PROBLEM REQUIREMENTS → Go through the lines below. Copy those with "header".
(SUPPLIED DATA begins)
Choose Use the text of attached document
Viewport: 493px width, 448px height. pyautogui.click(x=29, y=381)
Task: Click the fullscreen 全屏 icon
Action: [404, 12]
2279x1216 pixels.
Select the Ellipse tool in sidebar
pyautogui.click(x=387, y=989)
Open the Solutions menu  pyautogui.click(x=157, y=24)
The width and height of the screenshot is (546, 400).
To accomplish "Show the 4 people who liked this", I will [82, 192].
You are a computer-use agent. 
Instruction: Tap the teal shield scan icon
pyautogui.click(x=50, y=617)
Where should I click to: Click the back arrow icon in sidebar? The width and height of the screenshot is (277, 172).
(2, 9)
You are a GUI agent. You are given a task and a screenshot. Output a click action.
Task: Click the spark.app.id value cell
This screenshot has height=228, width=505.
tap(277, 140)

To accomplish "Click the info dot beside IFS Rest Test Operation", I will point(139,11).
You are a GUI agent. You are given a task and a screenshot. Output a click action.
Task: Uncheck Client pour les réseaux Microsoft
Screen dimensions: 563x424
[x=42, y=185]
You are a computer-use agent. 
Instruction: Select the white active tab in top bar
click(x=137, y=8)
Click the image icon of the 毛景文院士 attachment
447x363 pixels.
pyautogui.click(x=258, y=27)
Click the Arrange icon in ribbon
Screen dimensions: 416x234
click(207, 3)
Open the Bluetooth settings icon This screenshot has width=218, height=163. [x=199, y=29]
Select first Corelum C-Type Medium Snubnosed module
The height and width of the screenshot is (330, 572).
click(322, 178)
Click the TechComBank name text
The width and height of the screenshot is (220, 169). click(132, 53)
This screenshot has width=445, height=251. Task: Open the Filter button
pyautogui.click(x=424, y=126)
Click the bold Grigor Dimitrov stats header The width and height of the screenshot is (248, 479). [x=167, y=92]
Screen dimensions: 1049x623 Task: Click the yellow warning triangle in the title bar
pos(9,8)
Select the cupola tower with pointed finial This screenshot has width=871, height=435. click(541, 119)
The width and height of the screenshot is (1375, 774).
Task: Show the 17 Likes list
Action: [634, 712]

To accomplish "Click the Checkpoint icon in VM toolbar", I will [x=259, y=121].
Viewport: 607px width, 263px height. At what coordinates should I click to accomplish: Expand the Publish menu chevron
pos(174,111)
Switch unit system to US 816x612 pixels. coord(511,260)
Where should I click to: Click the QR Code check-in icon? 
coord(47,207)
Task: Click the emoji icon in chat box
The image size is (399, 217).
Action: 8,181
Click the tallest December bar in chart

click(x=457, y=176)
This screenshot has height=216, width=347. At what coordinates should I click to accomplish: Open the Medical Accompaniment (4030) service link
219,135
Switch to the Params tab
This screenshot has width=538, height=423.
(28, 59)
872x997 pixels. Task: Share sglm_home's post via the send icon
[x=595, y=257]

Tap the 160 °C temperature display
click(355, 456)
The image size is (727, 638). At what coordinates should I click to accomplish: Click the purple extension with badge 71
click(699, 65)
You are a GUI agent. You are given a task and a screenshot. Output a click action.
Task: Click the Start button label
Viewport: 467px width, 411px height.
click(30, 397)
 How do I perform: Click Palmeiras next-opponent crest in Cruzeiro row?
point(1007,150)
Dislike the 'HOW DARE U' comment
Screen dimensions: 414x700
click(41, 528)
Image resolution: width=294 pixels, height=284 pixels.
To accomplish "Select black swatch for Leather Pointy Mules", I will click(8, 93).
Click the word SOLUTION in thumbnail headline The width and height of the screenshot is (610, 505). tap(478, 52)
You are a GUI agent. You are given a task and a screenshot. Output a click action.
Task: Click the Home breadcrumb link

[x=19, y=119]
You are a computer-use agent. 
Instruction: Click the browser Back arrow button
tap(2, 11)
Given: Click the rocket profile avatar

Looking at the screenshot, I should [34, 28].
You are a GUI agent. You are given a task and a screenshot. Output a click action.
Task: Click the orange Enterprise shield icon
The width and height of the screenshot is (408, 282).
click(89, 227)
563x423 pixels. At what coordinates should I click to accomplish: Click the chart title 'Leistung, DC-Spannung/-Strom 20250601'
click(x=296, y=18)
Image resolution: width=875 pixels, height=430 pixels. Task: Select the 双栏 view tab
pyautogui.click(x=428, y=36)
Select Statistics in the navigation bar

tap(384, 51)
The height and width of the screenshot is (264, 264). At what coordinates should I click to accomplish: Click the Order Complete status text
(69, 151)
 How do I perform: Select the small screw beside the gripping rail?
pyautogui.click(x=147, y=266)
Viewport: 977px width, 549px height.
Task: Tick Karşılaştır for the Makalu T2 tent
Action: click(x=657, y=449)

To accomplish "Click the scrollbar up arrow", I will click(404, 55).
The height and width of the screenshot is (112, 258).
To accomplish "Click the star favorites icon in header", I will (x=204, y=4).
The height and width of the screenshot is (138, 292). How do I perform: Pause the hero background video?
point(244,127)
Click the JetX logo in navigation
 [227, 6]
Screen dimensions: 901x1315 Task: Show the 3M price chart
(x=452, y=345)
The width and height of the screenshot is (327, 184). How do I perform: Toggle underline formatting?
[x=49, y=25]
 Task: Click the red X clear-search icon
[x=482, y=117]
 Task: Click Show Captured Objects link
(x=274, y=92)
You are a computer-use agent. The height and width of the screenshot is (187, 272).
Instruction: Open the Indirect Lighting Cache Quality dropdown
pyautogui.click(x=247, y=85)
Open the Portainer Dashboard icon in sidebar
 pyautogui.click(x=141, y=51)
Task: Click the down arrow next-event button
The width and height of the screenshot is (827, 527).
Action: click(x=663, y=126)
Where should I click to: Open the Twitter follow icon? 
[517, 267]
(SUPPLIED DATA ends)
EXERCISE RESULT →
Click the bold Grigor Dimitrov stats header The width and height of the screenshot is (248, 479). [x=167, y=92]
To accomplish "Click the star favorites icon in header", I will (x=204, y=4).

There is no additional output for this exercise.